# SOURCE RECORDS
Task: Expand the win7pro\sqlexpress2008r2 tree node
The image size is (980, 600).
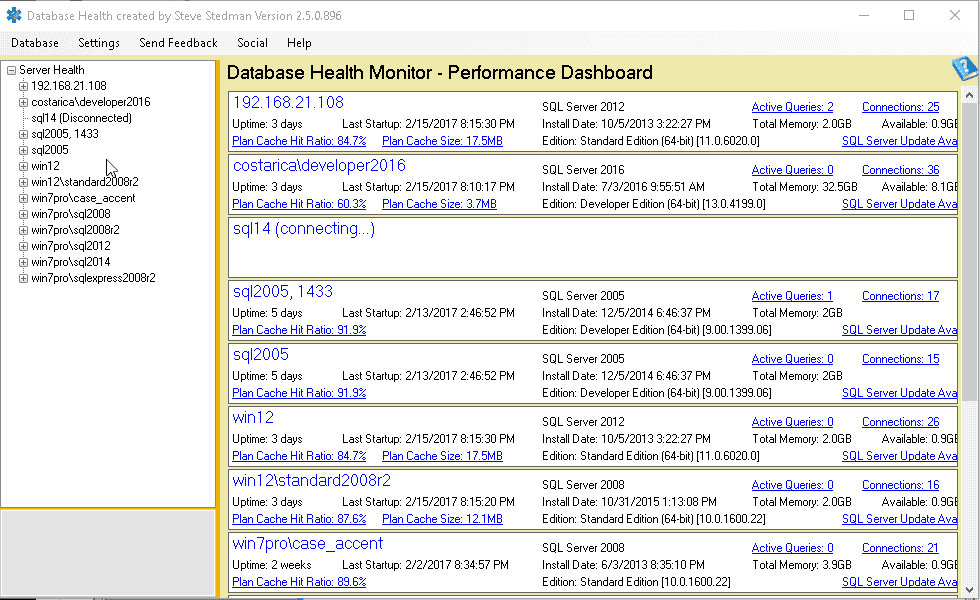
---
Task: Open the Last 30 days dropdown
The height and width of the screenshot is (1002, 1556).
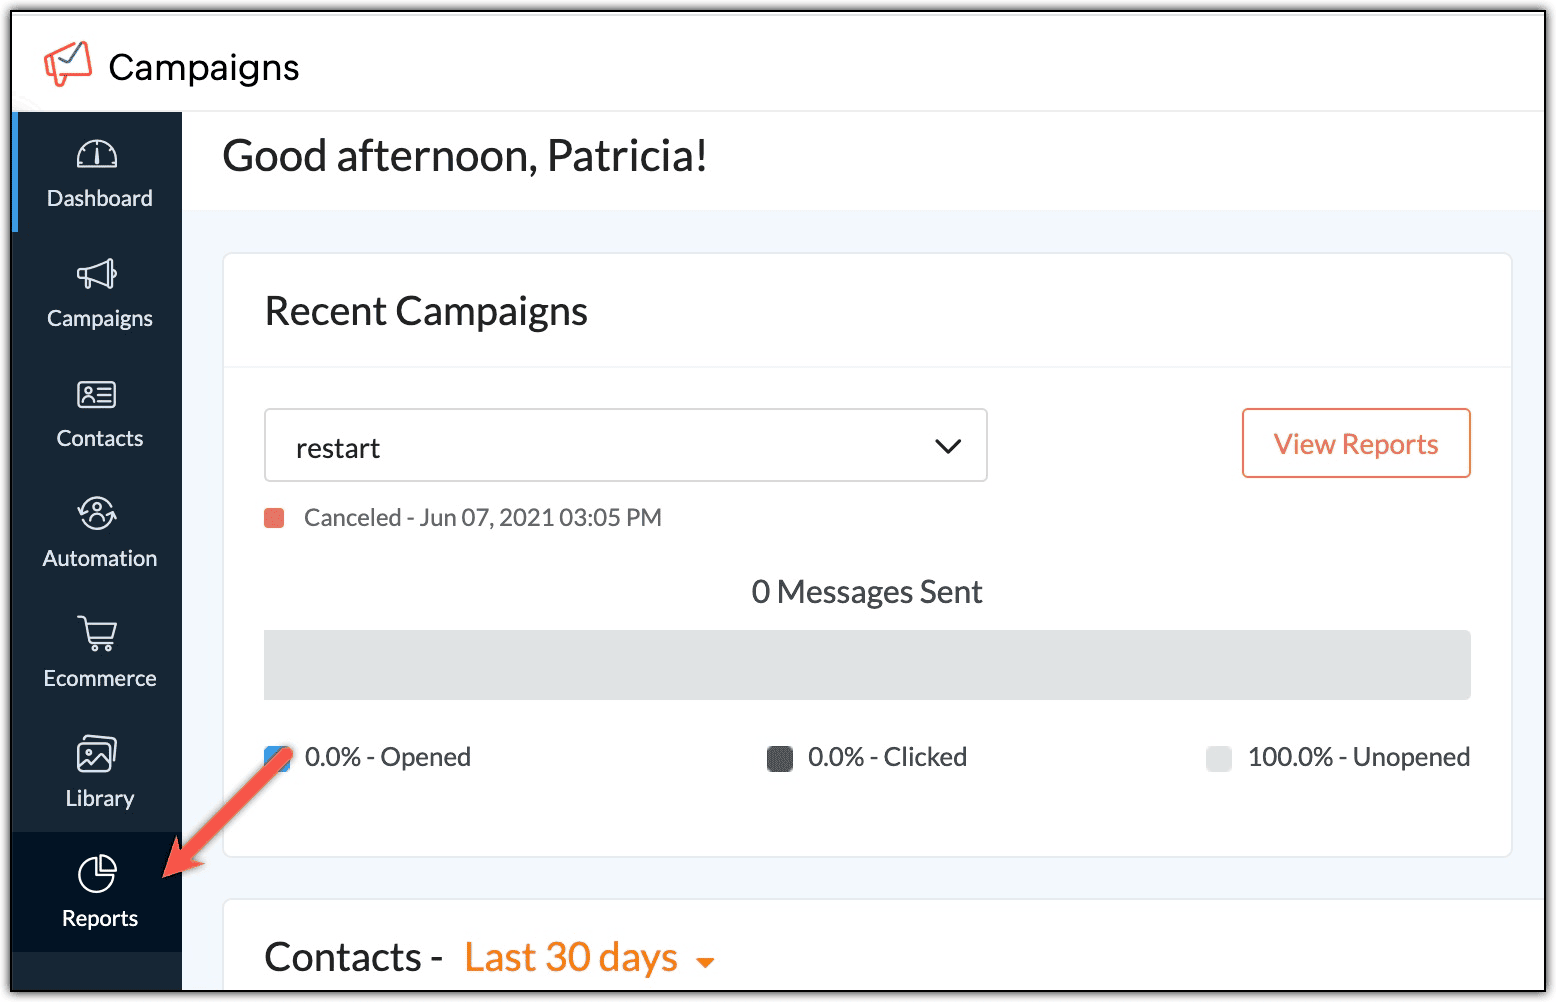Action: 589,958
* * *
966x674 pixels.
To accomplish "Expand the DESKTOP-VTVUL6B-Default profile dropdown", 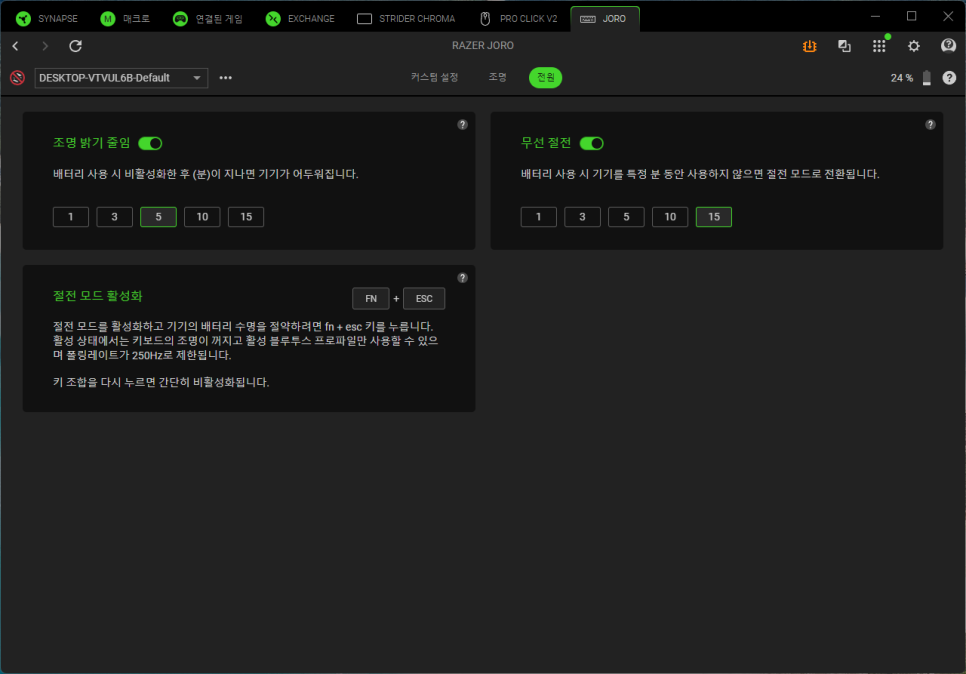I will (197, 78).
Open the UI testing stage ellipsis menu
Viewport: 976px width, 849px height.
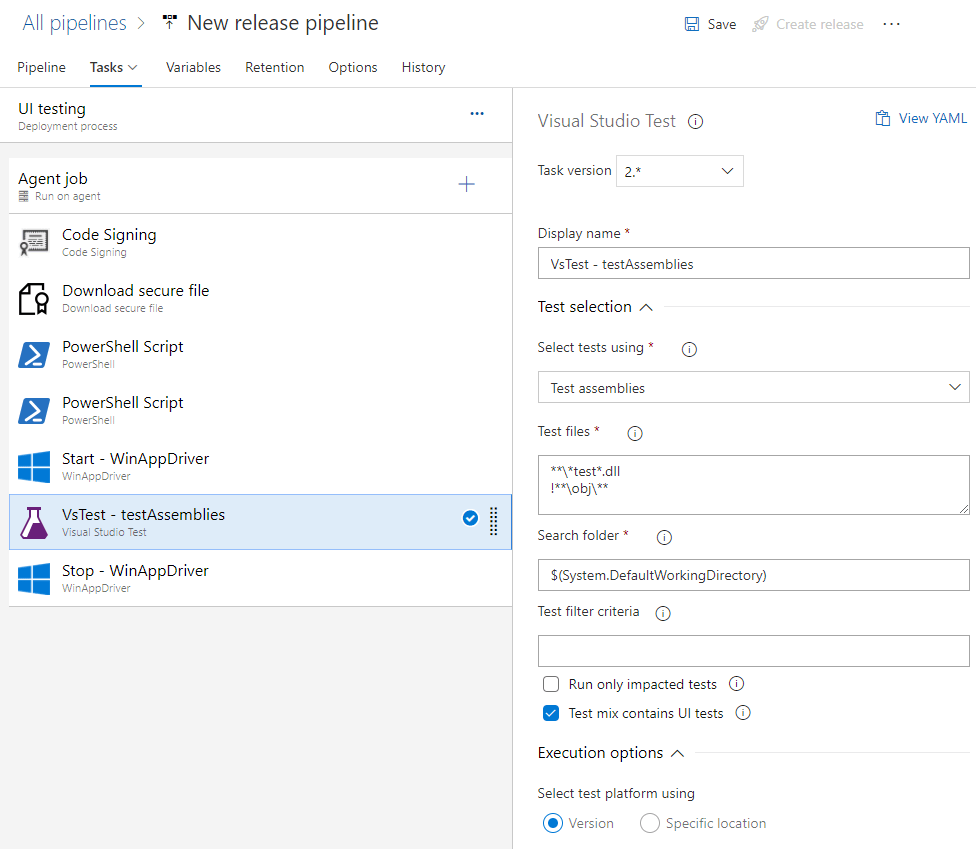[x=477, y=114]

# PROBLEM DETAILS
Select every line of the material above holding the word "Open" and copy it.

# RESULT FOR THIS TASK
Task: Open the Last 30 days dropdown
Open the UI testing stage ellipsis menu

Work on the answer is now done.